Work instructions: Each line below should be restated exactly, with nothing dropped.

Material for this exercise:
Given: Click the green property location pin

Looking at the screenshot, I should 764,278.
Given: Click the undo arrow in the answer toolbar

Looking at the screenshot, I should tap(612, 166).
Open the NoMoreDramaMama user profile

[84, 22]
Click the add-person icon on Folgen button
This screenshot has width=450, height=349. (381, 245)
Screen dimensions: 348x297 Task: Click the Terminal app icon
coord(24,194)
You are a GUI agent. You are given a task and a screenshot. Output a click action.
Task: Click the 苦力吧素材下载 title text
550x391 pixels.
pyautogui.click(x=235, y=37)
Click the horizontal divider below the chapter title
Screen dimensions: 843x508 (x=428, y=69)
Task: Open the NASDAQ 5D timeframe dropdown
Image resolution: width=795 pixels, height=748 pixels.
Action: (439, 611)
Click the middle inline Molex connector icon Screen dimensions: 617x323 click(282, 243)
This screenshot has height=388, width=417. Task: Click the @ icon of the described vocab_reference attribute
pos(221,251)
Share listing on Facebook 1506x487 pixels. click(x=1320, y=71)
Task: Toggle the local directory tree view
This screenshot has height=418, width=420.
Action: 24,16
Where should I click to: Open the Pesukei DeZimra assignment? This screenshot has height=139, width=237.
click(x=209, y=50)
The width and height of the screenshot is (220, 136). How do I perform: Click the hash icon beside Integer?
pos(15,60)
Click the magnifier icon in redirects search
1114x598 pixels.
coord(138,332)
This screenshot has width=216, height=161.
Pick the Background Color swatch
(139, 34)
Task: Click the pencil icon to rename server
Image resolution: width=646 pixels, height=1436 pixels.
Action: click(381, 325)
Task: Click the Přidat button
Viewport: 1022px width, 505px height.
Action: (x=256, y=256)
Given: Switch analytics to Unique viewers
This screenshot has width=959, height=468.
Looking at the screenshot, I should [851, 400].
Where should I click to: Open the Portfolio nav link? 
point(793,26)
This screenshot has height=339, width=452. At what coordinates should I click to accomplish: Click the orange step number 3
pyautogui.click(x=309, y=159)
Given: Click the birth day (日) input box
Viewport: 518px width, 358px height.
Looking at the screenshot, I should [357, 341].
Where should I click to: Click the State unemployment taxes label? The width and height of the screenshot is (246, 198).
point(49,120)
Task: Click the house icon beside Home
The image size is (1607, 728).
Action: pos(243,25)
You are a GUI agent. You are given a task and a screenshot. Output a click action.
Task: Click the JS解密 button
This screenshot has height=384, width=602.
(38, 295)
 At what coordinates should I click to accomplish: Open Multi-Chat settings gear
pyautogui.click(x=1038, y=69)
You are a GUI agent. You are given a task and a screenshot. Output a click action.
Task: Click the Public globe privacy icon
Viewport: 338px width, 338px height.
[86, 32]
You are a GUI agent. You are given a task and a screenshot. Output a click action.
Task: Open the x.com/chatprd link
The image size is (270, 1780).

Reply:
Given: Click the green property location pin

Looking at the screenshot, I should 764,278.
Given: Click the undo arrow in the answer toolbar

Looking at the screenshot, I should tap(612, 166).
Open the NoMoreDramaMama user profile

[84, 22]
Click the add-person icon on Folgen button
This screenshot has width=450, height=349. (381, 245)
Screen dimensions: 348x297 Task: Click the Terminal app icon
coord(24,194)
You are a GUI agent. You are given a task and a screenshot. Output a click action.
Task: Click the 苦力吧素材下载 title text
550x391 pixels.
pyautogui.click(x=235, y=37)
Click the horizontal divider below the chapter title
Screen dimensions: 843x508 (x=428, y=69)
Task: Open the NASDAQ 5D timeframe dropdown
Image resolution: width=795 pixels, height=748 pixels.
Action: (439, 611)
Click the middle inline Molex connector icon Screen dimensions: 617x323 click(282, 243)
This screenshot has height=388, width=417. Task: Click the @ icon of the described vocab_reference attribute
pos(221,251)
Share listing on Facebook 1506x487 pixels. click(x=1320, y=71)
Task: Toggle the local directory tree view
This screenshot has height=418, width=420.
Action: 24,16
Where should I click to: Open the Pesukei DeZimra assignment? This screenshot has height=139, width=237.
click(x=209, y=50)
The width and height of the screenshot is (220, 136). How do I perform: Click the hash icon beside Integer?
pos(15,60)
Click the magnifier icon in redirects search
1114x598 pixels.
coord(138,332)
This screenshot has width=216, height=161.
Pick the Background Color swatch
(139, 34)
Task: Click the pencil icon to rename server
Image resolution: width=646 pixels, height=1436 pixels.
Action: click(381, 325)
Task: Click the Přidat button
Viewport: 1022px width, 505px height.
Action: (x=256, y=256)
Given: Switch analytics to Unique viewers
This screenshot has width=959, height=468.
Looking at the screenshot, I should [851, 400].
Where should I click to: Open the Portfolio nav link? 
point(793,26)
This screenshot has height=339, width=452. At what coordinates should I click to accomplish: Click the orange step number 3
pyautogui.click(x=309, y=159)
Given: Click the birth day (日) input box
Viewport: 518px width, 358px height.
Looking at the screenshot, I should [357, 341].
Where should I click to: Click the State unemployment taxes label? The width and height of the screenshot is (246, 198).
point(49,120)
Task: Click the house icon beside Home
The image size is (1607, 728).
Action: pos(243,25)
You are a GUI agent. You are given a task and a screenshot. Output a click action.
Task: Click the JS解密 button
This screenshot has height=384, width=602.
(38, 295)
 At what coordinates should I click to accomplish: Open Multi-Chat settings gear
pyautogui.click(x=1038, y=69)
You are a GUI agent. You are given a task and a screenshot. Output a click action.
Task: Click the Public globe privacy icon
Viewport: 338px width, 338px height.
[86, 32]
You are a GUI agent. You are given a task and a screenshot. Output a click action.
Task: Open the x.com/chatprd link
The image size is (270, 1780).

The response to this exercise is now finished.